> **EXTRACTED TEXT**
# American Institute of Mathematical Sciences

January  2015, 14(1): 245-268. doi: 10.3934/cpaa.2015.14.245

## Optimal reaction exponent for some qualitative properties of solutions to the $p$-heat equation

 1 Dipartimento di Matematica e Informatica, UNICAL, Ponte Pietro Bucci, 31 B, 87036, Arcavacata di Rende, Cosenza, Italy 2 Dipartimento di Matematica, UNICAL, Ponte Pietro Bucci 31 B, 87036 Arcavacata di Rende, Cosenza 3 Departamento de Matemáticas, Universidad Autónoma de Madrid, 28049 Madrid

Received  January 2014 Revised  February 2014 Published  September 2014

This article deals with the following quasilinear parabolic problem \begin{eqnarray} u_t-\Delta_p u=h(x)u^{q}, u\geq 0 & \text{in} \,\, \Omega\times (0,\infty),\\ u(x,t)=0 & \text{on}\,\, \partial \Omega\times (0,\infty), \\ u(x,0)=f(x), \,\, f\geq 0 & \text{in} \,\, \Omega, \end{eqnarray} where $-\Delta_p u=-div(|\nabla u|^{p-2}\nabla u)$, $p>1$, $q>0$, $h(x)>0$ and $f(x)\geq 0$ are non negative functions satisfying suitable hypotheses. We assume the domain $\Omega$ is either a bounded regular domain or the whole $\mathbb{R}^N$. The main contribution of this work is to prove that the optimal exponent in the reaction term in order to prove existence of a global positive solution is $q_0=\min\{1,(p-1)\}$. More precisely, we obtain the following conclusions
If $1 < p < 2$ and $0 < q < p-1$, there is no finite extinction time.

> **DATASET CONTENT**
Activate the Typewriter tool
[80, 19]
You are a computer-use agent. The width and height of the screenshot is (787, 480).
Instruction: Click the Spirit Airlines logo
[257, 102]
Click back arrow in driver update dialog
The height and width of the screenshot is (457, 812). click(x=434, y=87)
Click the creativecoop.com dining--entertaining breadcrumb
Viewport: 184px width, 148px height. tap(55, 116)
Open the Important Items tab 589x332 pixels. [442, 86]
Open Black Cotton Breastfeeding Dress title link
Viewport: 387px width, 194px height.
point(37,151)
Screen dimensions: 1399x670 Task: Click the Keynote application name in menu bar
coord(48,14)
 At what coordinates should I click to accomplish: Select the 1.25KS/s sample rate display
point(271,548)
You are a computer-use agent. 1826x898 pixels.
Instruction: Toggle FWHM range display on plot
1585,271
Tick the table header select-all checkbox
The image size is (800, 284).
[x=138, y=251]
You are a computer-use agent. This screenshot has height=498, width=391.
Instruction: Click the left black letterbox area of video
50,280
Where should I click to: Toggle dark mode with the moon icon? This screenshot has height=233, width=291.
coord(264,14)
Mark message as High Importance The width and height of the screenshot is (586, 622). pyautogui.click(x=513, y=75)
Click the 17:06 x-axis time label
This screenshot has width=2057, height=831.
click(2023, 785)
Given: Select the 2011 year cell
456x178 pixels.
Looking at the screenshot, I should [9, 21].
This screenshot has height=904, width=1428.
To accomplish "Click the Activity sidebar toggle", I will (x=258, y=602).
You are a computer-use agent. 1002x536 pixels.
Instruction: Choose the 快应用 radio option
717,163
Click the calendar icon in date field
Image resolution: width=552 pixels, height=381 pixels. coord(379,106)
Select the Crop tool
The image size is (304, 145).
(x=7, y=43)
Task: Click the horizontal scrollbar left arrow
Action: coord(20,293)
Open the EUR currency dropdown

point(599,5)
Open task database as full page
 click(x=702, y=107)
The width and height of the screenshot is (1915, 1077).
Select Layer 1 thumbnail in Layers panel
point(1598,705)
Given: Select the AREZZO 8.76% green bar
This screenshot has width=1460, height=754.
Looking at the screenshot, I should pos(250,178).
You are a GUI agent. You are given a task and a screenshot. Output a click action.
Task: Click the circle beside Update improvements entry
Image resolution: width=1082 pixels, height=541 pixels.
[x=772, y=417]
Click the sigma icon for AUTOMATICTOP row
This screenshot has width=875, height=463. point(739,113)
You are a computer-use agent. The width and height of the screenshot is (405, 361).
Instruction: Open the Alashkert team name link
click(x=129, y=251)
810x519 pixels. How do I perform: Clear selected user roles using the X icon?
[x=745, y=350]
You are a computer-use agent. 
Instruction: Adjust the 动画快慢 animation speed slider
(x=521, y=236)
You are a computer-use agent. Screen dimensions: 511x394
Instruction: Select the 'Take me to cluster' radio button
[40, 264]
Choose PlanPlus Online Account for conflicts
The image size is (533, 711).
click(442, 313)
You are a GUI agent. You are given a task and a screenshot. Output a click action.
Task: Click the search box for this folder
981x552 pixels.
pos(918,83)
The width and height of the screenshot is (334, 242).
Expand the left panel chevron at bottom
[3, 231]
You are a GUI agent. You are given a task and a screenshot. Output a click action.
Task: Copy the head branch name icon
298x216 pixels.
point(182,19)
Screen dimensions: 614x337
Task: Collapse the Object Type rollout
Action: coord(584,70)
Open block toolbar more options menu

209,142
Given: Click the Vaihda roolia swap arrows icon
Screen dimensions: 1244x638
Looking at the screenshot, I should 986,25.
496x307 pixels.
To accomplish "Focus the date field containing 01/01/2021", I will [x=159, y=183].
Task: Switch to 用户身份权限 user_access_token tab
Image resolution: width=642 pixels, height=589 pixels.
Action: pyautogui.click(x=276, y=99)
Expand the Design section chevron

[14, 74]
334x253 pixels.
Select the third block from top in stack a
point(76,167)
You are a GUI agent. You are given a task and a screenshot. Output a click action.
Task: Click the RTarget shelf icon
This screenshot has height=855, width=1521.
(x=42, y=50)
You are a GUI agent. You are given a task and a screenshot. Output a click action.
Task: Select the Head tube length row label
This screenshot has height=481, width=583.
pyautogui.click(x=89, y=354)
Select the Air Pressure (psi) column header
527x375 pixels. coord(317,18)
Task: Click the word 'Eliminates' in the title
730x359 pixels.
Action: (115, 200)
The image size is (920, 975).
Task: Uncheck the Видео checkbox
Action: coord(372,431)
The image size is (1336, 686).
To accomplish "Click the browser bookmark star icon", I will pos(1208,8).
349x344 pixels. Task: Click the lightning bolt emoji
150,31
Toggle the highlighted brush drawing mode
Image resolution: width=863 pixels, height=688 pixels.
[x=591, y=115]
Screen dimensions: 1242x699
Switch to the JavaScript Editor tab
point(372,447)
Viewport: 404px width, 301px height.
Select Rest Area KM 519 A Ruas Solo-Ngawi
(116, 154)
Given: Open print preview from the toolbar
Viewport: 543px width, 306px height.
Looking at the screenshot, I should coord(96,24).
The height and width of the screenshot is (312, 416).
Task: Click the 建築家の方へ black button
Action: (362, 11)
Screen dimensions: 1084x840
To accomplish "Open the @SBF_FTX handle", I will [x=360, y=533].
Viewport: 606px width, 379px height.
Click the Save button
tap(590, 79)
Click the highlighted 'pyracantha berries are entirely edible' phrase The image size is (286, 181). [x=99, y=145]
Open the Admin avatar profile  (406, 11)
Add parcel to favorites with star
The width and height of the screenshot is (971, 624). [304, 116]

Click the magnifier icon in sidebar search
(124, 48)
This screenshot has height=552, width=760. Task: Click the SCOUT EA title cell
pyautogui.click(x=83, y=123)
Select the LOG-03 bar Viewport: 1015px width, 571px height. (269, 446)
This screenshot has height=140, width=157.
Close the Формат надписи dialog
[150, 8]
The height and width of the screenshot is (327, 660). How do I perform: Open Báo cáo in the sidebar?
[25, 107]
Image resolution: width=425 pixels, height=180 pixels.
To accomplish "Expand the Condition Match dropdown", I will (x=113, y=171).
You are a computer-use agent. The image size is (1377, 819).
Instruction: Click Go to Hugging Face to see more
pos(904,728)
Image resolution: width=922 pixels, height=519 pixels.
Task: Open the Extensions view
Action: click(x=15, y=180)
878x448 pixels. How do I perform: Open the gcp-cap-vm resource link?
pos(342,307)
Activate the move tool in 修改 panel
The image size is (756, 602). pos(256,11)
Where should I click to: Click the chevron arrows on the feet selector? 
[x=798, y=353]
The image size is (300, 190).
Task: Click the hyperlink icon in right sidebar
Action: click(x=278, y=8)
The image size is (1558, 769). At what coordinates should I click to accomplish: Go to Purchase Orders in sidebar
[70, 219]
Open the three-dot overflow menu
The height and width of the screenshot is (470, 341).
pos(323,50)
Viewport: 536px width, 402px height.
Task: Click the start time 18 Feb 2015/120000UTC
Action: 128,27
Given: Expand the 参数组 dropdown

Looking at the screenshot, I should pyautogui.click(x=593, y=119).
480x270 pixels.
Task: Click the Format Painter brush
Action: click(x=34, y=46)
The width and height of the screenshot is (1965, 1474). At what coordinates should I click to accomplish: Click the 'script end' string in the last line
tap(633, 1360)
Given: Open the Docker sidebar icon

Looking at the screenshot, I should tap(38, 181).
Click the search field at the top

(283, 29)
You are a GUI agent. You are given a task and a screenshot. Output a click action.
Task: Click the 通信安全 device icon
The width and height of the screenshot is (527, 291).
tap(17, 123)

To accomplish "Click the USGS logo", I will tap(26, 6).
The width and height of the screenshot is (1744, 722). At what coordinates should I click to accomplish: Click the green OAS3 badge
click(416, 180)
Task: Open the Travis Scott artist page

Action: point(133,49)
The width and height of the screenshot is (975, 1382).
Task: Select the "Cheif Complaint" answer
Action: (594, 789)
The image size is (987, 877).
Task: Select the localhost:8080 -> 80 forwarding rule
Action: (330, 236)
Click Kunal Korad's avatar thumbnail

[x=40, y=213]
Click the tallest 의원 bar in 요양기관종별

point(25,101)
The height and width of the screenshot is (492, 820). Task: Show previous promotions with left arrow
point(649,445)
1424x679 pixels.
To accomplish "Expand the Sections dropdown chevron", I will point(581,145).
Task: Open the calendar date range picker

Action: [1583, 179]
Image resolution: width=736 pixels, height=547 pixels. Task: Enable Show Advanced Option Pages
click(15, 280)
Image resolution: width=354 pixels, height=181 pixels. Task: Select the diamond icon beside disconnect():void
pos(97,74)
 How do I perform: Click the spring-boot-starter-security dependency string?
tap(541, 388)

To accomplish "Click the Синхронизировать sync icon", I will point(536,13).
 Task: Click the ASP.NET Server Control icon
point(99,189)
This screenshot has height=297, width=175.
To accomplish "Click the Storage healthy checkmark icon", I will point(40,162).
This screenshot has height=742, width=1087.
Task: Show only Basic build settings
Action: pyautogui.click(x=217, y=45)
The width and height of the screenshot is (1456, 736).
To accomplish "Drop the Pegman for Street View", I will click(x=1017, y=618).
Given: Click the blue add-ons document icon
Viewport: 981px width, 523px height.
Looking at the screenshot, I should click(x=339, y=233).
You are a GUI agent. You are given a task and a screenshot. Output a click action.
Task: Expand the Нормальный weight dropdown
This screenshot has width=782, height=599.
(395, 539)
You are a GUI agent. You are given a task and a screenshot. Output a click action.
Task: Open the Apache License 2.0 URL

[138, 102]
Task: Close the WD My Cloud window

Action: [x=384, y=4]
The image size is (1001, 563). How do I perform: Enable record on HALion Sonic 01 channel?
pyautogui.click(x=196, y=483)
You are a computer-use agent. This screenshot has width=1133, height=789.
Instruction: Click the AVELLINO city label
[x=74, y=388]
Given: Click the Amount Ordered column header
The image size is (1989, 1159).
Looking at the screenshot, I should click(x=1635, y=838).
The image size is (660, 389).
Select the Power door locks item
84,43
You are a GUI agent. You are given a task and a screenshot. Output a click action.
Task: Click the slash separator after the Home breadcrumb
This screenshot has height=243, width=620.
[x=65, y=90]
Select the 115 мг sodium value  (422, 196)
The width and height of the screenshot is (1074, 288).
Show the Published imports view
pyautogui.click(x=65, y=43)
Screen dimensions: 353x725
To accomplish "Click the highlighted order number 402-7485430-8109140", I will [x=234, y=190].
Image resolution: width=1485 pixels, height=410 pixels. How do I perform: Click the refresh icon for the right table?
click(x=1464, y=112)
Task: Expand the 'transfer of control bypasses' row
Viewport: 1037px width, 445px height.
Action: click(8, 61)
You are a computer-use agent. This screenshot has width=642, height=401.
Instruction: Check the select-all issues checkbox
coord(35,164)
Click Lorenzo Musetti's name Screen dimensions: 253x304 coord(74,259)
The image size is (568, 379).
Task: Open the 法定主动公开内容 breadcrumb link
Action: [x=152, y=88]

> **WHAT YOU WILL DO**
Copy, word for word, the part of the p-heat equation abstract above that lies between "This article deals" and "finite extinction time.", inclusive.

> **ANSWER FOR THE TASK**
This article deals with the following quasilinear parabolic problem \begin{eqnarray} u_t-\Delta_p u=h(x)u^{q}, u\geq 0 & \text{in} \,\, \Omega\times (0,\infty),\\ u(x,t)=0 & \text{on}\,\, \partial \Omega\times (0,\infty), \\ u(x,0)=f(x), \,\, f\geq 0 & \text{in} \,\, \Omega, \end{eqnarray} where $-\Delta_p u=-div(|\nabla u|^{p-2}\nabla u)$, $p>1$, $q>0$, $h(x)>0$ and $f(x)\geq 0$ are non negative functions satisfying suitable hypotheses. We assume the domain $\Omega$ is either a bounded regular domain or the whole $\mathbb{R}^N$. The main contribution of this work is to prove that the optimal exponent in the reaction term in order to prove existence of a global positive solution is $q_0=\min\{1,(p-1)\}$. More precisely, we obtain the following conclusions
If $1 < p < 2$ and $0 < q < p-1$, there is no finite extinction time.